## Begin Record excerpts
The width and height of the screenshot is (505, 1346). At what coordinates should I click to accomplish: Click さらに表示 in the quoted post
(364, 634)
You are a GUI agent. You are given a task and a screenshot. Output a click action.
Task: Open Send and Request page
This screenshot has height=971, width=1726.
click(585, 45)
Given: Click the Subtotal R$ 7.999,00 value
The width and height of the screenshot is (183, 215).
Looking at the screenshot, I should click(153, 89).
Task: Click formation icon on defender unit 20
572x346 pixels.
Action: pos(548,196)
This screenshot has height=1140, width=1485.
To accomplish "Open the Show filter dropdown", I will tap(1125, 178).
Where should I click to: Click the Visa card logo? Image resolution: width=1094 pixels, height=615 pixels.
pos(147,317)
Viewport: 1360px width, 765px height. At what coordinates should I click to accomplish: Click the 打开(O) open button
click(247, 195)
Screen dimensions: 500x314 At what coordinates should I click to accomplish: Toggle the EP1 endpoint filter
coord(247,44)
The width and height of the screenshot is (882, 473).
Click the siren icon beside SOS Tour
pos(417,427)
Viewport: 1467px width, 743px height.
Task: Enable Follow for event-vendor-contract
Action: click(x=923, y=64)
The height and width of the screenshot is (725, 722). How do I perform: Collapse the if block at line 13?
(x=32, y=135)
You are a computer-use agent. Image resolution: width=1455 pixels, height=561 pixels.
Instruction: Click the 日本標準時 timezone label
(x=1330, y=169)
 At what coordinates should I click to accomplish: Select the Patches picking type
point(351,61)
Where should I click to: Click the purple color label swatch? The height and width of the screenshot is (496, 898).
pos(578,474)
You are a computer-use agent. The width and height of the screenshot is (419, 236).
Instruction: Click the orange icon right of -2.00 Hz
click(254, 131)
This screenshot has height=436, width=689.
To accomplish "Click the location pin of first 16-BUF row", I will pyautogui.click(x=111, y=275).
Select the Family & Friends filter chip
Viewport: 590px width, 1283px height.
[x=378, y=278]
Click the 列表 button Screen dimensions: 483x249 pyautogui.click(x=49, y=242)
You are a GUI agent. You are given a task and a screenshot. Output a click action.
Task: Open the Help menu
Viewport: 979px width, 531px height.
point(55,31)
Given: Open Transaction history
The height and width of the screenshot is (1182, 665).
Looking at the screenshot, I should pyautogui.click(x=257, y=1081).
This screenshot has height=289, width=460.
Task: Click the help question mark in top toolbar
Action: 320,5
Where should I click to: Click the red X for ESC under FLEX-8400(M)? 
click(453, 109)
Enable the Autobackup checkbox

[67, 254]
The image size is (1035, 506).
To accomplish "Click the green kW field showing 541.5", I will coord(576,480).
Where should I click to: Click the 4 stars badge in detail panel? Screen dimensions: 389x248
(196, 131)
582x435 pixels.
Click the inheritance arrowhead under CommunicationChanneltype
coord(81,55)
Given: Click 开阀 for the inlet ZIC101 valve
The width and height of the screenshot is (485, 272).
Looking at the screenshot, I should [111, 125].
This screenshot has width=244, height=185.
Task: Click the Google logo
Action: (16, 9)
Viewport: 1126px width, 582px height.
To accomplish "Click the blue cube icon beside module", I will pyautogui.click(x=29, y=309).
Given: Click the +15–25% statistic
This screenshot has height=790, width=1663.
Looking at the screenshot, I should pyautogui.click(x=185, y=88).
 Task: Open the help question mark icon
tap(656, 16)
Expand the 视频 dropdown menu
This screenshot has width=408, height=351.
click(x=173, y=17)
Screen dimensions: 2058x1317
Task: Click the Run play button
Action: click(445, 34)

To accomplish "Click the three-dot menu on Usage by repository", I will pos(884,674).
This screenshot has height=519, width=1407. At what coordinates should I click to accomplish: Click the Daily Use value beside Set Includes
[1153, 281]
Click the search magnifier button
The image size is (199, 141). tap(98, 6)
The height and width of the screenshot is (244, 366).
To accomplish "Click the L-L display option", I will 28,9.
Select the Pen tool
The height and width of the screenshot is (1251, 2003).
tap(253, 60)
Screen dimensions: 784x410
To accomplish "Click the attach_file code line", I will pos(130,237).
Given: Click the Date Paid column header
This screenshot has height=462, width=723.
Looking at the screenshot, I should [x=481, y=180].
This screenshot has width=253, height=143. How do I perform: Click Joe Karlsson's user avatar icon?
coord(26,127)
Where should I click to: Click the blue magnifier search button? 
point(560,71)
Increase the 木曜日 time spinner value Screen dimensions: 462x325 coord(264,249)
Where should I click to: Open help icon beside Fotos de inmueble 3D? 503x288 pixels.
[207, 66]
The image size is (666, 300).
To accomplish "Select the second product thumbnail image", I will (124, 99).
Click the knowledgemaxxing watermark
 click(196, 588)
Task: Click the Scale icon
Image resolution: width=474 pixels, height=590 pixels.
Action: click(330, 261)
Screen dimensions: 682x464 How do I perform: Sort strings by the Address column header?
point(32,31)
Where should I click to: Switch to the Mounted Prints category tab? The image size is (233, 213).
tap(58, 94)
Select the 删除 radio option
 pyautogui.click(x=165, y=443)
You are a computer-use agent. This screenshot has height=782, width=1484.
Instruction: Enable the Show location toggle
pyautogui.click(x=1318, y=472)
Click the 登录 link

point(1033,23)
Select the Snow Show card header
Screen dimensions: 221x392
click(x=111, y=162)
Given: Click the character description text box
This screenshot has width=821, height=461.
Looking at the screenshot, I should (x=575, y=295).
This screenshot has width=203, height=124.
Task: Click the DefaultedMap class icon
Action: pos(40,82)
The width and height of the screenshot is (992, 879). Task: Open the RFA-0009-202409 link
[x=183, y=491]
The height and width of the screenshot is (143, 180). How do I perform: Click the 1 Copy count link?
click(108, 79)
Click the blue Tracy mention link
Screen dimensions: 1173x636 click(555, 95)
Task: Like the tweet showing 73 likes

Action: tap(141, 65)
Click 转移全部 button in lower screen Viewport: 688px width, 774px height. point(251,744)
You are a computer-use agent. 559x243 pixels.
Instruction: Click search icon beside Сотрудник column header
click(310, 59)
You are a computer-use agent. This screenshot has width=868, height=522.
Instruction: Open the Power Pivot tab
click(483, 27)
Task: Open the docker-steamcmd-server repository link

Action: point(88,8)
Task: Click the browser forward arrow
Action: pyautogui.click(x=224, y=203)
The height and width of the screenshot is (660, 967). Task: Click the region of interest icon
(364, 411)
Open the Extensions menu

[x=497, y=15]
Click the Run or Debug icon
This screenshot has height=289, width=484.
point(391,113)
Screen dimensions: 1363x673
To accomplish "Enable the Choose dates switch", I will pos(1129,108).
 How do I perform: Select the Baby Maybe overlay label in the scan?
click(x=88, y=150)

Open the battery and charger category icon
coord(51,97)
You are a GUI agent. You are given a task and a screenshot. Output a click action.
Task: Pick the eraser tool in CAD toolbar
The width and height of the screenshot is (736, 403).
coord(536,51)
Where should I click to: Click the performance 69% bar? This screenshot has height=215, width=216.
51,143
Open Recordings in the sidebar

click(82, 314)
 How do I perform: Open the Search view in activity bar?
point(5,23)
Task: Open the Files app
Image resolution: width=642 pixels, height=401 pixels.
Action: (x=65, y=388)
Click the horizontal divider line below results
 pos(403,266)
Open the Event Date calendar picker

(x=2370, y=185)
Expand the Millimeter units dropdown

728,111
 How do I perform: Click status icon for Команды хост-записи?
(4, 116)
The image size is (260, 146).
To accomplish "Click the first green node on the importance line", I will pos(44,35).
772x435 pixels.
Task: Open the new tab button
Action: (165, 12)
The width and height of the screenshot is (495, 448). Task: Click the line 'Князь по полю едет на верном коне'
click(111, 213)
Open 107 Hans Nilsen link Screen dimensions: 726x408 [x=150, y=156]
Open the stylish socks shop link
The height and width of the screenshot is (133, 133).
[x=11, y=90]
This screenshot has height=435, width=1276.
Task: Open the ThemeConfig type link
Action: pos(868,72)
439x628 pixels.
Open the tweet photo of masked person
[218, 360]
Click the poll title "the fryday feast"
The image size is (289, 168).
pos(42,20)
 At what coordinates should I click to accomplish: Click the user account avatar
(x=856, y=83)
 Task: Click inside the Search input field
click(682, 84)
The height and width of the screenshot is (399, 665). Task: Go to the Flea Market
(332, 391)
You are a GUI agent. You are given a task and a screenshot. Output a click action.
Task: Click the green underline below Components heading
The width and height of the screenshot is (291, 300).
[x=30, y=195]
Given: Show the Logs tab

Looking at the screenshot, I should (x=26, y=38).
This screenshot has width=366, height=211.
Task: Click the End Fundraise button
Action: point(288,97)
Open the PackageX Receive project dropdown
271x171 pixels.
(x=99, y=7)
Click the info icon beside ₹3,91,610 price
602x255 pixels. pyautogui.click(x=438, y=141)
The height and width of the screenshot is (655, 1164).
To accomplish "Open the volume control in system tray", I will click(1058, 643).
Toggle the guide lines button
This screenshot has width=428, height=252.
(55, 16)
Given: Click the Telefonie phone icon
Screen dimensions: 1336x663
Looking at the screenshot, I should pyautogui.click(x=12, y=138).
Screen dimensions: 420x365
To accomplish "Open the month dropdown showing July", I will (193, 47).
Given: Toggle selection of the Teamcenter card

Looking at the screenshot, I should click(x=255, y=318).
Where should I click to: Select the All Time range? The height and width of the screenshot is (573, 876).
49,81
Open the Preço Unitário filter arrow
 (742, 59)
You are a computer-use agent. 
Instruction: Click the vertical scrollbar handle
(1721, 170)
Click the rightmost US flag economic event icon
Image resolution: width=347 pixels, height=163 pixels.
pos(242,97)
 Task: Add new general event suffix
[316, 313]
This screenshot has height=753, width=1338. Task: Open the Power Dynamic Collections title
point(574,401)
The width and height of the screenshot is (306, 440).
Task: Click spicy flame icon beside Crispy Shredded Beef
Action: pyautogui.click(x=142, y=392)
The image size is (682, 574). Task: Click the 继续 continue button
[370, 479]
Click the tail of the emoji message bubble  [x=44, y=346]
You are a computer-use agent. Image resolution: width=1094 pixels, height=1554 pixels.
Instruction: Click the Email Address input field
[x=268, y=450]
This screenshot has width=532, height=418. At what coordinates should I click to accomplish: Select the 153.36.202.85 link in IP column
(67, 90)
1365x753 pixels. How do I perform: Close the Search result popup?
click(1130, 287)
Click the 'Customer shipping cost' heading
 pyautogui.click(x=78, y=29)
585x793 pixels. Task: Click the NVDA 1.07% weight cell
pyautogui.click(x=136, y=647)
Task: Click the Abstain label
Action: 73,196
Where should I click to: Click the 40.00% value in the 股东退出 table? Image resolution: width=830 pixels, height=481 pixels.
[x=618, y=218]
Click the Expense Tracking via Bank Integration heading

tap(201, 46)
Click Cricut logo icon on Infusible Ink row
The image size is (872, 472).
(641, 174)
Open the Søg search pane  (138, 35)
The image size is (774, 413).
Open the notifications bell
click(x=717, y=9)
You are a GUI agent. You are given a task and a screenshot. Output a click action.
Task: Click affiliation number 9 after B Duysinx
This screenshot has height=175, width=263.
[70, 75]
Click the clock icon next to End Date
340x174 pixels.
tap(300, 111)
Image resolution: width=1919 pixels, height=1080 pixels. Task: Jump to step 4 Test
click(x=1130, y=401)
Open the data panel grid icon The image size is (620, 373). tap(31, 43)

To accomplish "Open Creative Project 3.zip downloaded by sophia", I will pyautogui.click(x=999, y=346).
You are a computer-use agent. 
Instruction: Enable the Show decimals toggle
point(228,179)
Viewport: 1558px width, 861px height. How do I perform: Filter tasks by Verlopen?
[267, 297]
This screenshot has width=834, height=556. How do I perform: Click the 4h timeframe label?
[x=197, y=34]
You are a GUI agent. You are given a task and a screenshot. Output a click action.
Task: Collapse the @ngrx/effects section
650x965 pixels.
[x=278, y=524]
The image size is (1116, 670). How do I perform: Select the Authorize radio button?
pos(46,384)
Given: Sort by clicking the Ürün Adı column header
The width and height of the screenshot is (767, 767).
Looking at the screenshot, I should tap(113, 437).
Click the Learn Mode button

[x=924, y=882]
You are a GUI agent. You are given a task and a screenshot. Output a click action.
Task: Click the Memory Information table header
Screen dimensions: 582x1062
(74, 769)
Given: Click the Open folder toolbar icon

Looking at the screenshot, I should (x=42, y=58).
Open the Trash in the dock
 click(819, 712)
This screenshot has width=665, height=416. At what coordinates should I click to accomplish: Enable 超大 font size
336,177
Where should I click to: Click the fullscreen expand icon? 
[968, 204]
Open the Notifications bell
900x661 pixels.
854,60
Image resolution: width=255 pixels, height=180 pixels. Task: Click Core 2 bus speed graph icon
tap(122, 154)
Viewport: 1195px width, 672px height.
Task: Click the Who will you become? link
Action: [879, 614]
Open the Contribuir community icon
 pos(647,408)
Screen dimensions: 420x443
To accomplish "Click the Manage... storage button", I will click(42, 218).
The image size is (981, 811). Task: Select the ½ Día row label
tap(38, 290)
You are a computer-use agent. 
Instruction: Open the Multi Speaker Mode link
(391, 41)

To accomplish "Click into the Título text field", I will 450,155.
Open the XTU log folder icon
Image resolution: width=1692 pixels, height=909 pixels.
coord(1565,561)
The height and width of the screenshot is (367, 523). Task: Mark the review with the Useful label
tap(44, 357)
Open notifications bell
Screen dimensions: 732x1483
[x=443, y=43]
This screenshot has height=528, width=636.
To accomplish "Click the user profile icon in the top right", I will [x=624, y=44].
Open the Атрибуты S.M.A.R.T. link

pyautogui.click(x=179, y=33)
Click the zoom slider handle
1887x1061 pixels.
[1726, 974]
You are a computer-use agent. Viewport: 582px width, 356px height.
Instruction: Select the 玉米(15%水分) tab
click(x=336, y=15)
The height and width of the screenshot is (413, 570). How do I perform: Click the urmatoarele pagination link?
## End Record excerpts
Work to complete >> Starting at the line that contains "Task: Open the Files app" and ending at the line that contains "Action: (165, 12)", rewrite those records with "divider" swapped for "separator" and everything else left the same.

Written reply >>
Task: Open the Files app
Image resolution: width=642 pixels, height=401 pixels.
Action: (x=65, y=388)
Click the horizontal separator line below results
 pos(403,266)
Open the Event Date calendar picker

(x=2370, y=185)
Expand the Millimeter units dropdown

728,111
 How do I perform: Click status icon for Команды хост-записи?
(4, 116)
The image size is (260, 146).
To accomplish "Click the first green node on the importance line", I will pos(44,35).
772x435 pixels.
Task: Open the new tab button
Action: (165, 12)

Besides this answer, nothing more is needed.